Proteolytic generation of kinins in tissues infected by Trypanosoma cruzi depends on CXC chemokine secretion by macrophages activated via Toll-like 2 receptors

Previous analysis of the endogenous innate signals that steer T cell-dependent immunity in mice acutely infected by the protozoan Trypanosoma cruzi revealed that bradykinin (BK) or lysyl-BK, i. e., the short-lived peptides excised from plasma-borne kininogens through the activity of cruzipain, induces dendritic cell maturation via BK B-2 receptors (B2R). Here, we used the s.c. model of T. cruzi infection to study the functional interplay of TLR2, CXCR2, and B2R in edema development.

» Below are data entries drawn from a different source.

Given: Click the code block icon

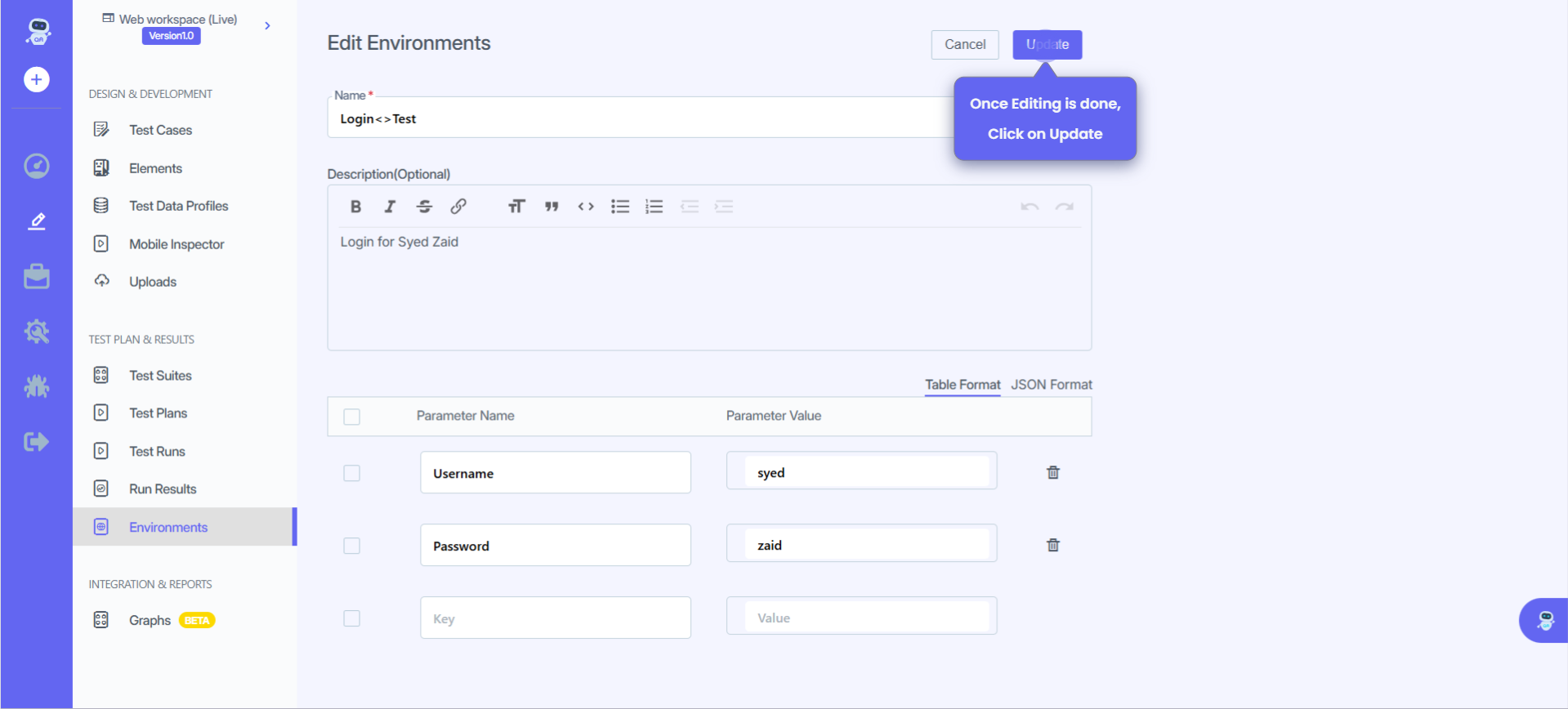Looking at the screenshot, I should click(586, 207).
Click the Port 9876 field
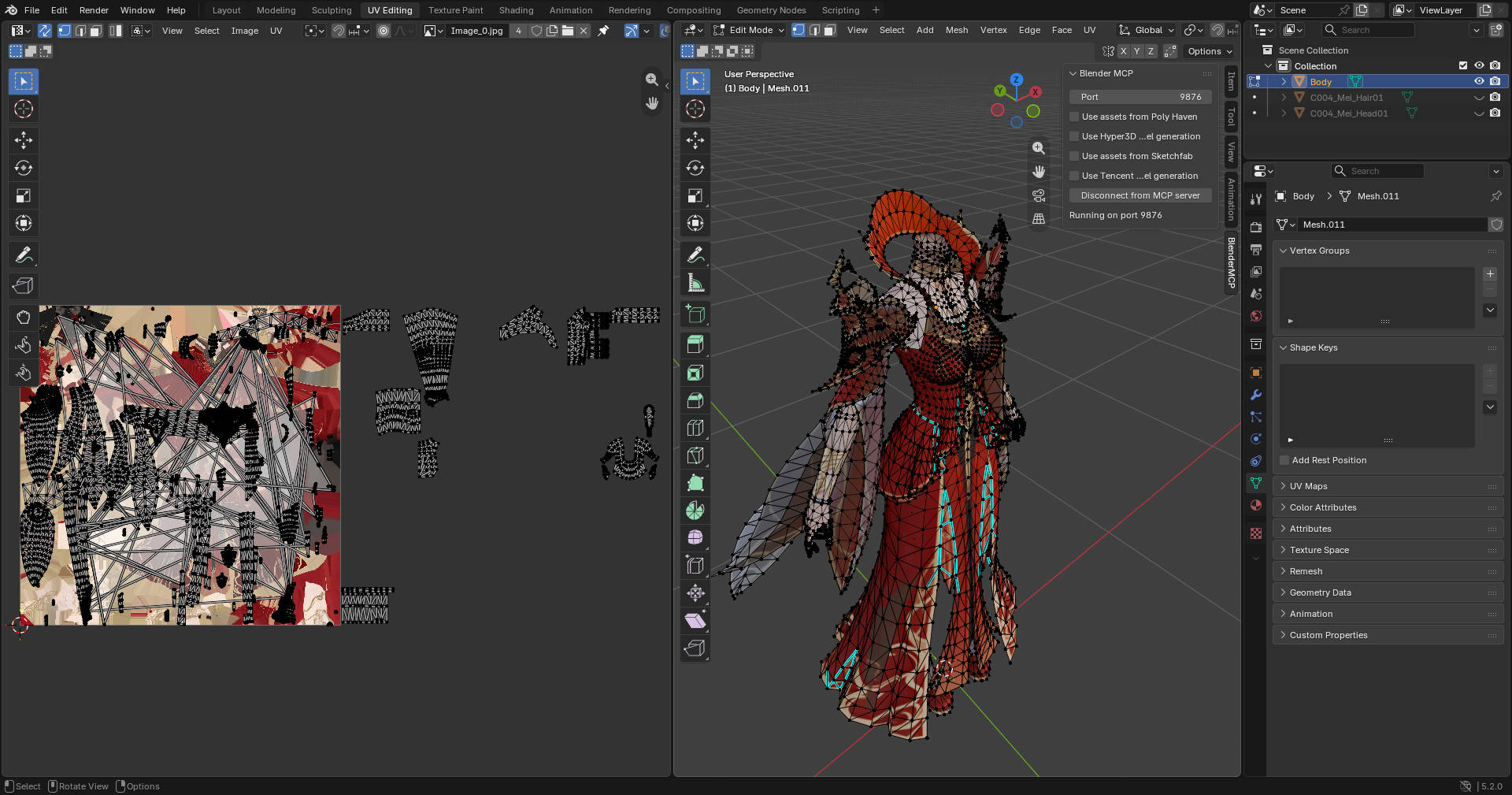1512x795 pixels. (1140, 97)
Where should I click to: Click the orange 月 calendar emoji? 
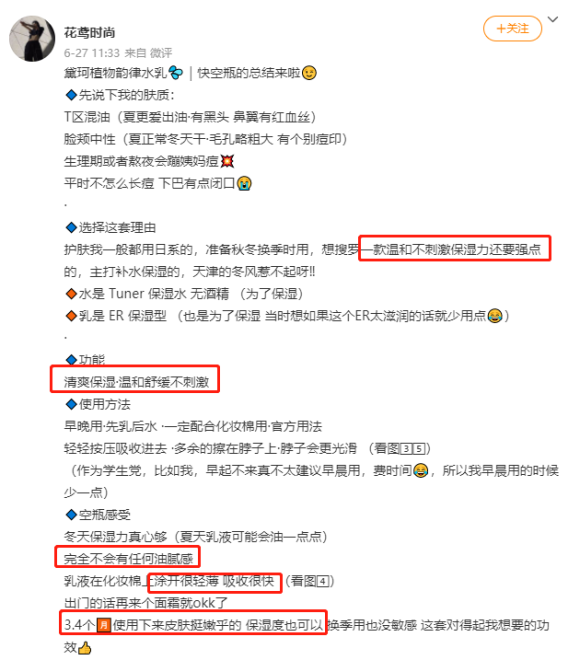(x=104, y=625)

Using intravital microscopy, we found that repertaxin (CXCR2 antagonist) blocked tissue-culture trypomastigotes (TCT)induced plasma leakage and leukocyte accumulation in the hamster cheek pouch topically exposed to TCT. Furthermore, we found that TCT-evoked paw edema in BALB/c mice was blocked by repertaxin or HOE-140 (B2R antagonist), suggesting that CXCR2 propels the extravascular activation of the kinin/B2R pathway. We then asked if TLR2-mediated sensing of TCT by innate sentinel cells could induce secretion of CXC chemokines, which would then evoke neutrophil-dependent plasma leakage via the CXCR2/B2R pathway. Consistent with this notion, in vitro studies revealed that TCT induce robust secretion of CXC chemokines by resident macrophages in a TLR2-dependent manner. In contrast, TLR2(+/+) macrophages stimulated with insect-derived metacyclic trypomastigotes or epimastigotes, which lack the developmentally regulated TLR2 agonist displayed by TCT, failed to secrete keratinocyte-derived chemokine/MIP-2. Collectively, these results suggest that secretion of CXC chemokines by innate sentinel cells links TLR2-dependent recognition of TCT to the kinin system, a proteolytic web that potently amplifies vascular inflammation and innate immunity through the extravascular release of BK. J. Leukoc. Biol. 85: 1005-1014; 2009.